Sunday, October 4, 2015

Fighting the Insanity

I think I'm going to start embracing the value of failure. I don't mean I plan to fail at something and then just let it go. Rather, I want to try things and when they fail (which, in many cases, they most likely will), I want to actually, sanely, reflect on what I learned, what didn't work, what did, and how I can change my attempt the next time to get closer to my goal.

I was reading an article by a fitness trainer. He wrote that people usually don't reach their health goals for two reasons. They either emotionally or mentally won't change their mindset about what is happening and they cling to patterns that aren't working for them. Weight loss is one of my goals (that I've not achieved), but I think this applies to other aspects of my life as well.

I'm not consistent.

My financial situation isn't improving.

My creative goals aren't being met.

My living situation isn't what I want.

My health is not where I want it to be.

The problem is, basically all of these goals tie together. I kind of flail from one to the next, thinking I need to fix that one first. Nothing ever gets solved. I really need to make some serious efforts in figuring out why I'm not achieving my goals and how I can change that. I do know that some patterns are toxic to me and I need to stop letting them happen.

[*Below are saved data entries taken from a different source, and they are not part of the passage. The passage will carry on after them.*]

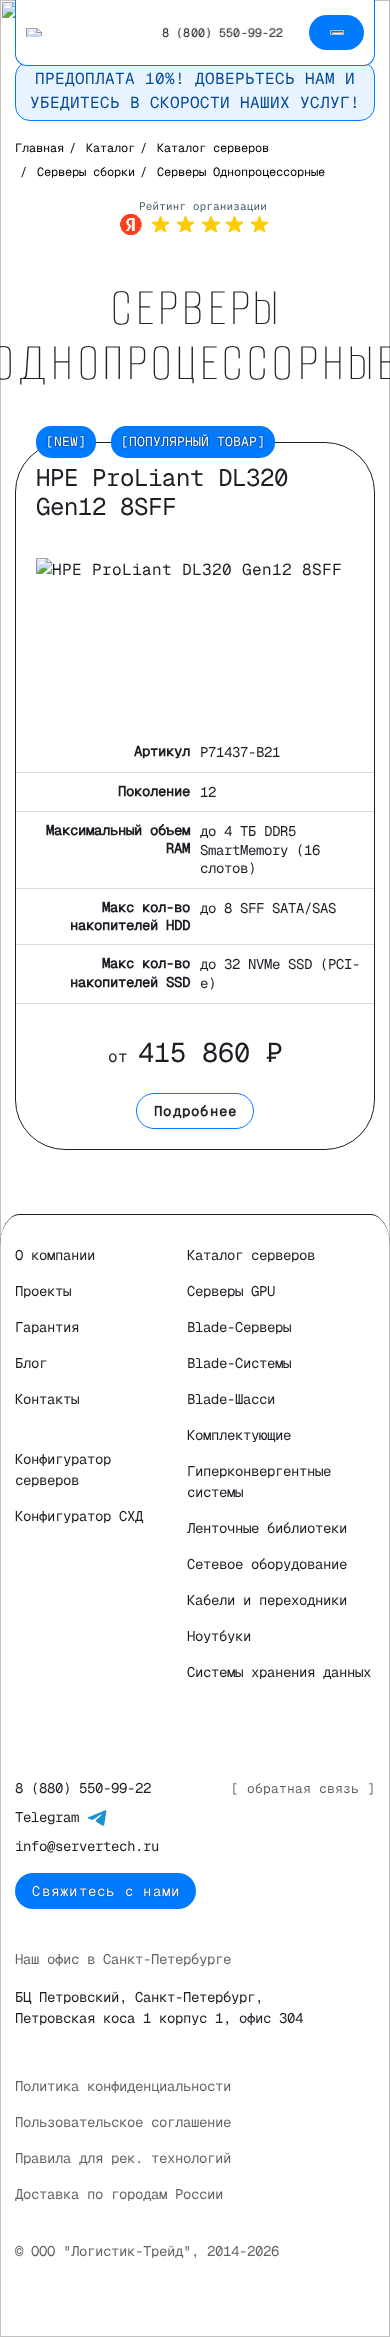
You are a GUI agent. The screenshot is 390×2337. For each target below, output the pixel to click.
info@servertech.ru (87, 1846)
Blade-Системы (239, 1363)
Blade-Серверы (239, 1327)
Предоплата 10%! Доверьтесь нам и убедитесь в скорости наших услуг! (195, 90)
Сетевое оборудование (267, 1564)
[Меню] (336, 32)
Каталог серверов (251, 1255)
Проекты (43, 1291)
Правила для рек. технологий (123, 2158)
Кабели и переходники (267, 1600)
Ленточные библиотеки (267, 1528)
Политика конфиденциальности (123, 2086)
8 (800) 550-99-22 (222, 33)
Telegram (51, 1817)
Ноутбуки (219, 1636)
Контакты (47, 1399)
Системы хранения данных (279, 1672)
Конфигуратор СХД (79, 1516)
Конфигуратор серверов (63, 1469)
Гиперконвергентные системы (259, 1481)
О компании (55, 1255)
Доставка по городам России (119, 2194)
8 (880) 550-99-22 (83, 1788)
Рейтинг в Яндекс (195, 218)
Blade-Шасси (231, 1399)
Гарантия (47, 1327)
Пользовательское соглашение (123, 2122)
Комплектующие (239, 1435)
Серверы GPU (231, 1291)
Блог (31, 1363)
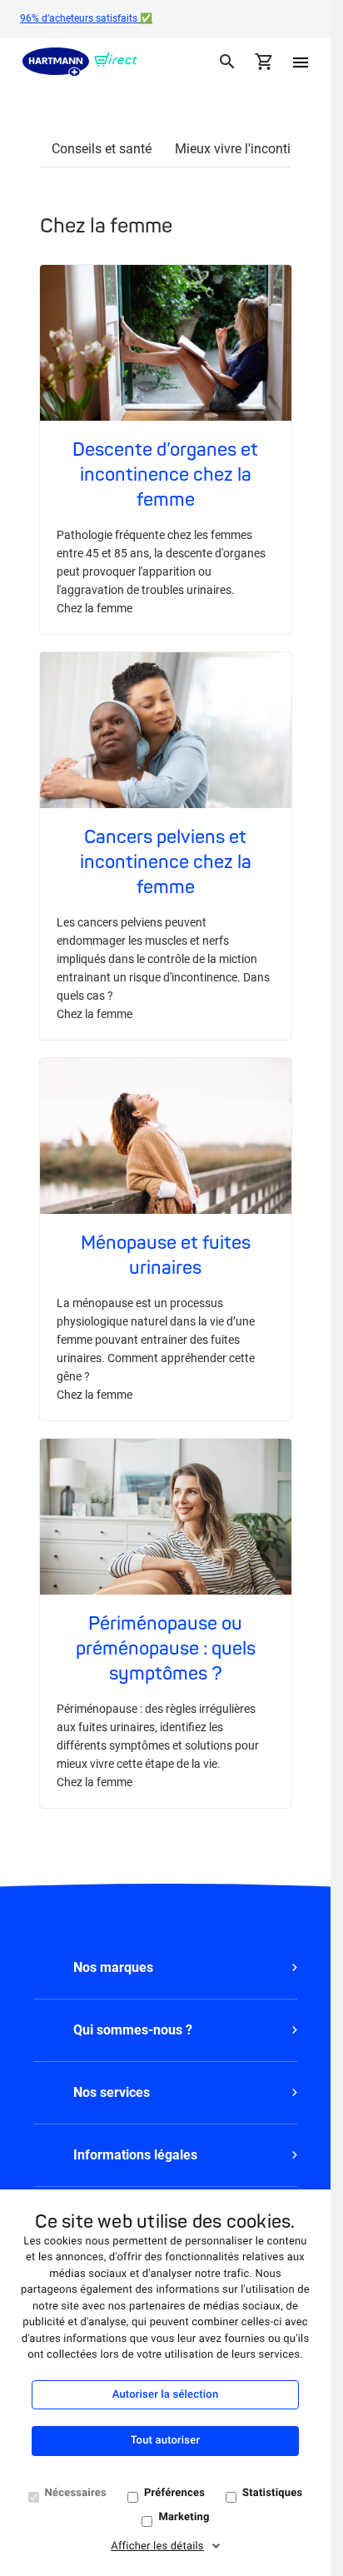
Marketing (183, 2517)
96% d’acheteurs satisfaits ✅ (86, 18)
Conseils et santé (102, 149)
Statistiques (272, 2493)
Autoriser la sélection (165, 2395)
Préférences (174, 2493)
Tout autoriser (165, 2440)
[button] (165, 1968)
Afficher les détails (157, 2546)
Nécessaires (76, 2493)
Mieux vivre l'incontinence (250, 149)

The first pattern is taking advice from other people. For one thing, almost ALWAYS the advice isn't asked for, it's just given. Often, the advice sounded reasonable enough, and as not to insult them, I usually took it. Sometimes, this was just to keep the peace. People who are unsolicited advice givers tend to get really offended when you don't follow along (and then offended at the idea that you realize they are offended) and if this is someone you have to spend any amount of time with, sometimes it was just easier to try it their way. This isn't a good idea though. Even if the people mean well, it's not their body, their mind, their situation, or their life.

I think the best thing I can do here is just tell the people in my life that it isn't that I'm not grateful to you for your ideas, it's just that your ideas don't work for me. They may be great for you, and if they are, by all means, follow them yourself. They didn't work for me. Please don't make other suggestions. I'm a grown woman and I want to figure my shit out myself.  That frees the advice-givers up to figure out their own shit and fix their own lives.

I think the second pattern I need to end is my problem with fixating on absolutes. I even did it in this post. I said I wasn't consistent, but that isn't exactly true. There are some areas where I can be very consistent. I need to examine what makes those areas work where others do not.  Finding a path to better consistency would help a lot.

This is going to be a large, ongoing project for me.